**WHAT YOU HAVE TO DO**. Using the entries that follow, collect the lines where the word "icon" appears.

**EXTRACTED INFORMATION**.

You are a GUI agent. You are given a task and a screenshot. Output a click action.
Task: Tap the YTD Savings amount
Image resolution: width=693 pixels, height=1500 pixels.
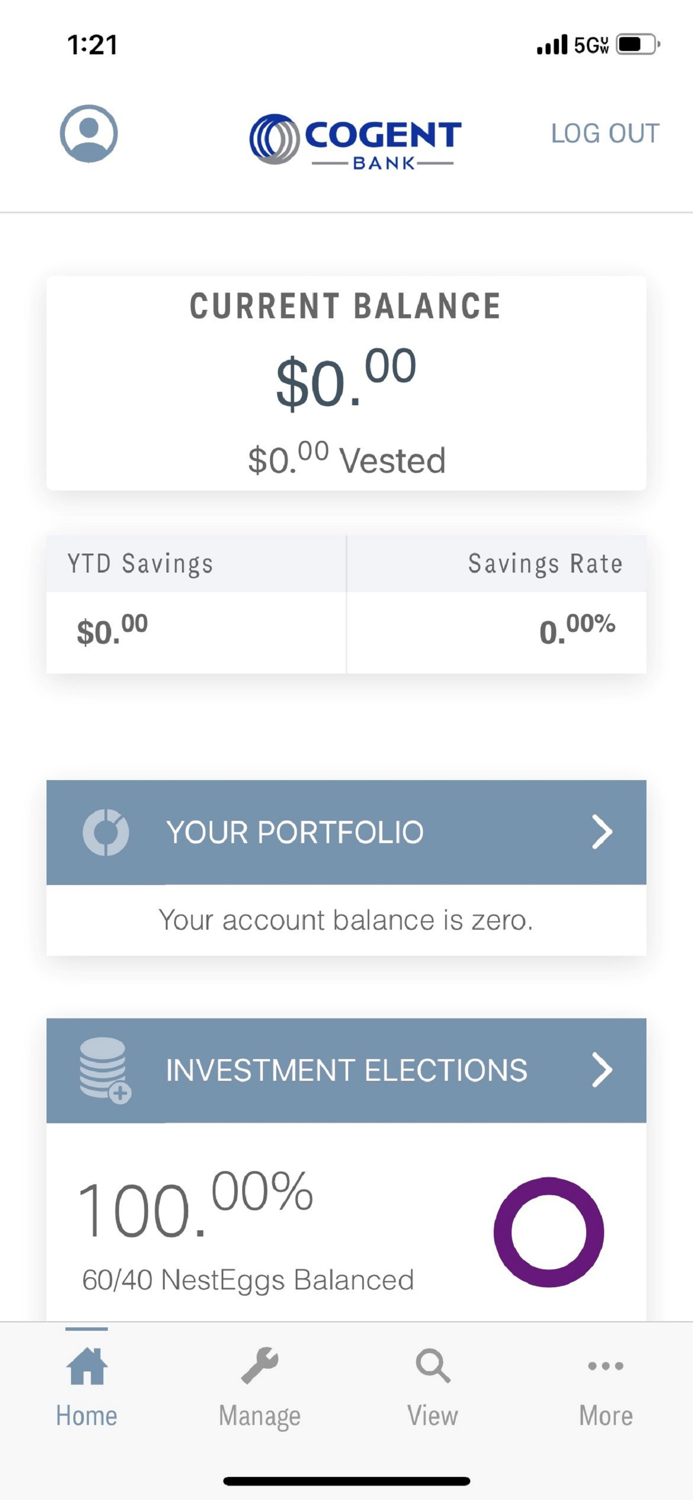point(112,630)
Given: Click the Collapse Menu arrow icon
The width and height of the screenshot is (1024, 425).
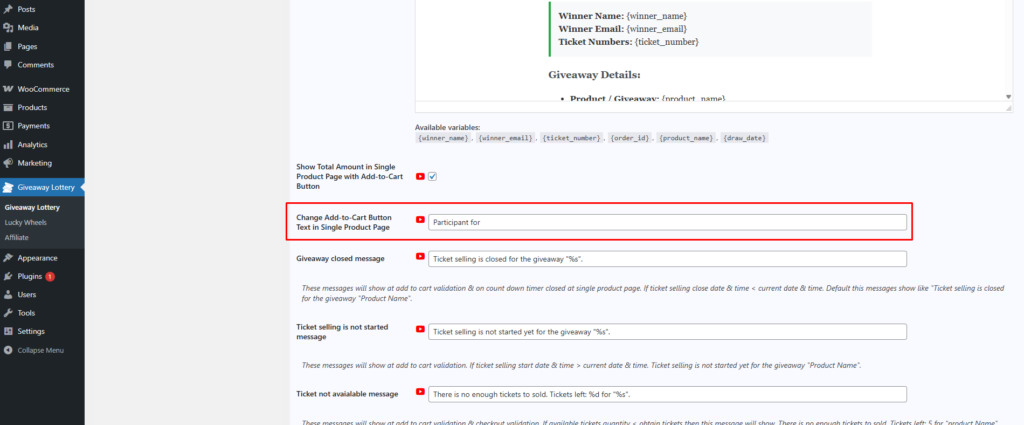Looking at the screenshot, I should [x=9, y=350].
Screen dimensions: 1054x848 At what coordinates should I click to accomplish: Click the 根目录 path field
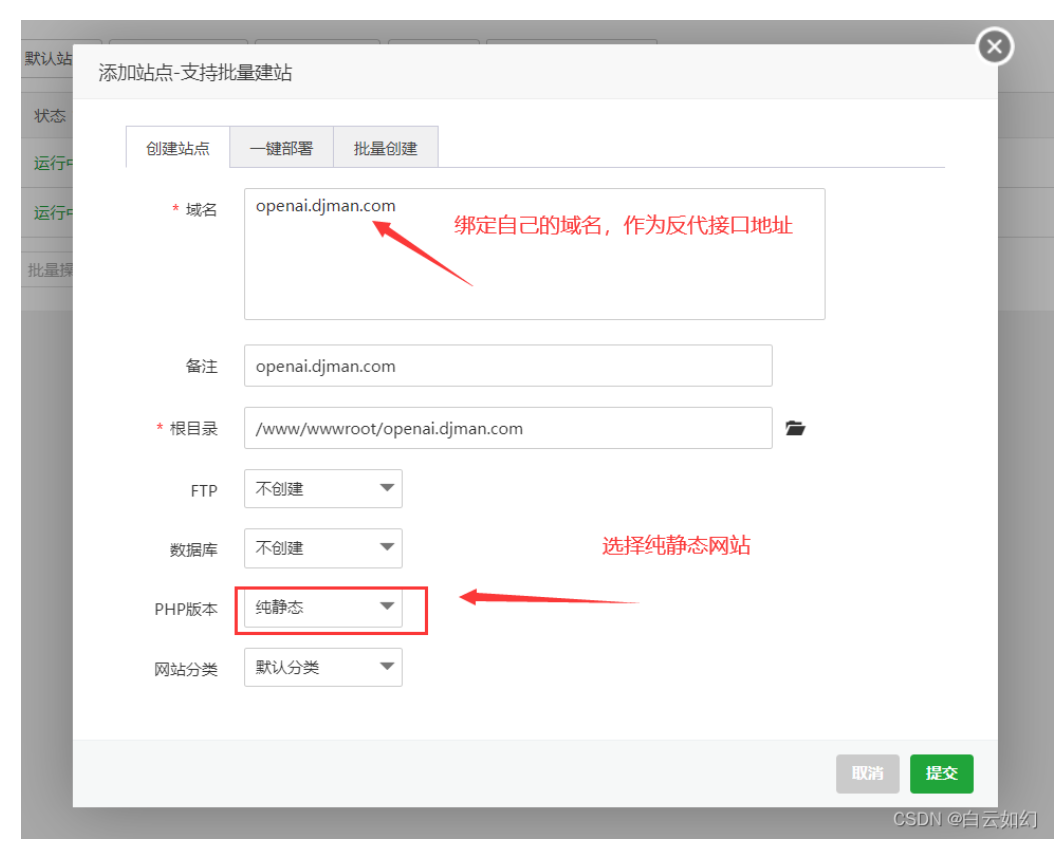click(x=507, y=428)
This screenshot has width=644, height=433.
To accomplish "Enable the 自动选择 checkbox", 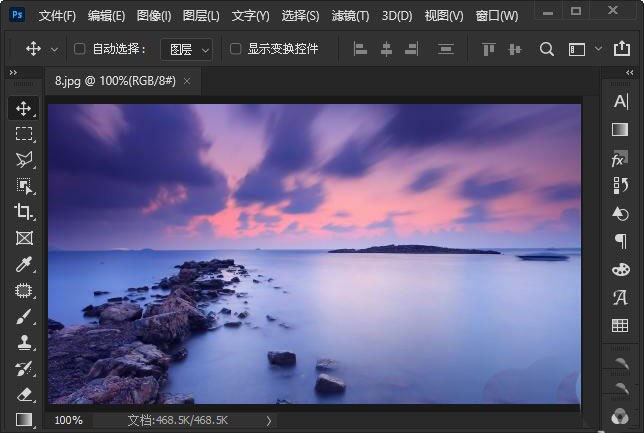I will pyautogui.click(x=80, y=49).
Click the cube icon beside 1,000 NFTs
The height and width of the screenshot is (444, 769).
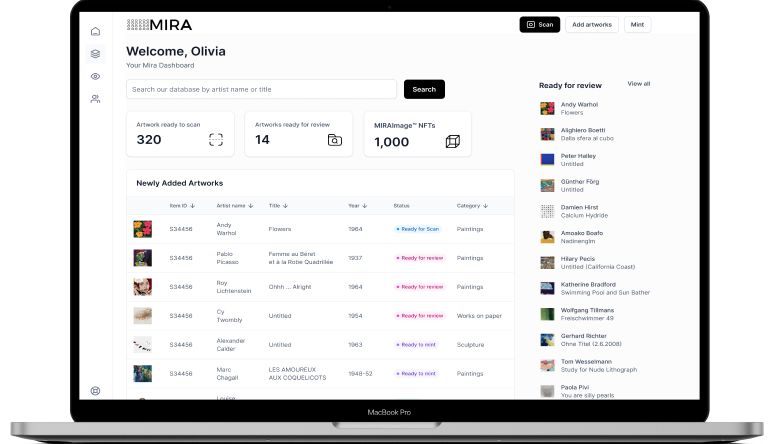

**OUTPUT BELOW**.
Given: Click the Collapse Menu arrow icon
Click the cube icon beside 1,000 NFTs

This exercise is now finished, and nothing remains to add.